更に、下記の植物成分を含有するα−グルコシダ−ゼ阻害剤が知られている。
【先行技術文献】
【特許文献】
【0003】
【特許文献1】特開2001−181194
【特許文献2】特開2009−82079
【特許文献3】特開2000−102383
【特許文献4】特開2000−72682
【特許文献5】特開2004−155667
【発明の概要】
【発明が解決しようとする課題】
【0004】
以上のように、植物性天然物由来のα−グルコシダ−ゼ阻害剤が、種々発見されているが、マンゴスチン(Garcinia mangostana)の果皮の搾汁液を含有するα−グルコシダ−ゼ活性阻害剤に関するものは知られていない。
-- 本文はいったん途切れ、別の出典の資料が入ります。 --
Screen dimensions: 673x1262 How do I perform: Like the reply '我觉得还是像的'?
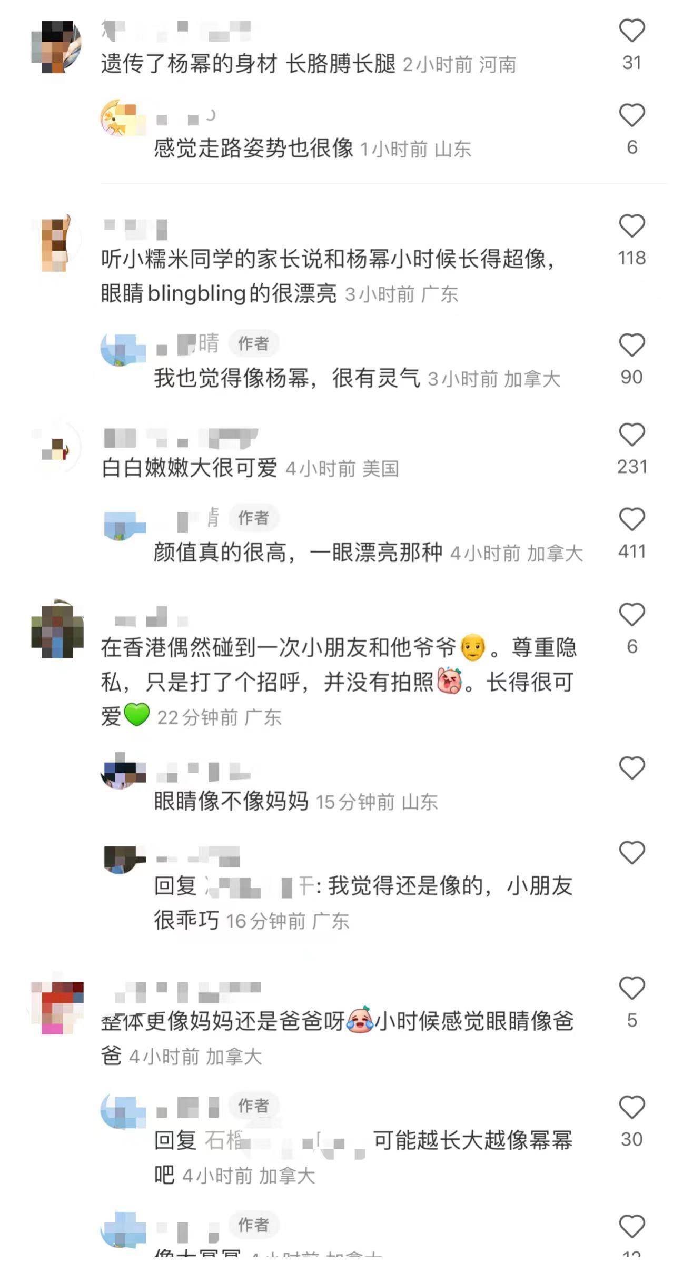point(631,853)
したがって、本発明は、副作用や安全性に問題がなく、有効な植物性天然物由来のα−グルコシダ−ゼ阻害剤を提供することを課題とする。
本発明者らは、上記課題を解決すべく鋭意研究を行った結果、マンゴスチン(Garcinia mangostana)の果皮の搾汁液は、非常に強いα−グルコシダ−ゼ活性阻害作用を有することを知り、本発明を完成するに至った。
【課題を解決するための手段】
【0005】
本願発明は、下記の請求項1〜請求項3により構成されている。
〔請求項1〕マンゴスチン(Garcinia mangostana)の果皮の搾汁液を含有することを特徴とするα−グルコシダ−ゼ活性阻害剤。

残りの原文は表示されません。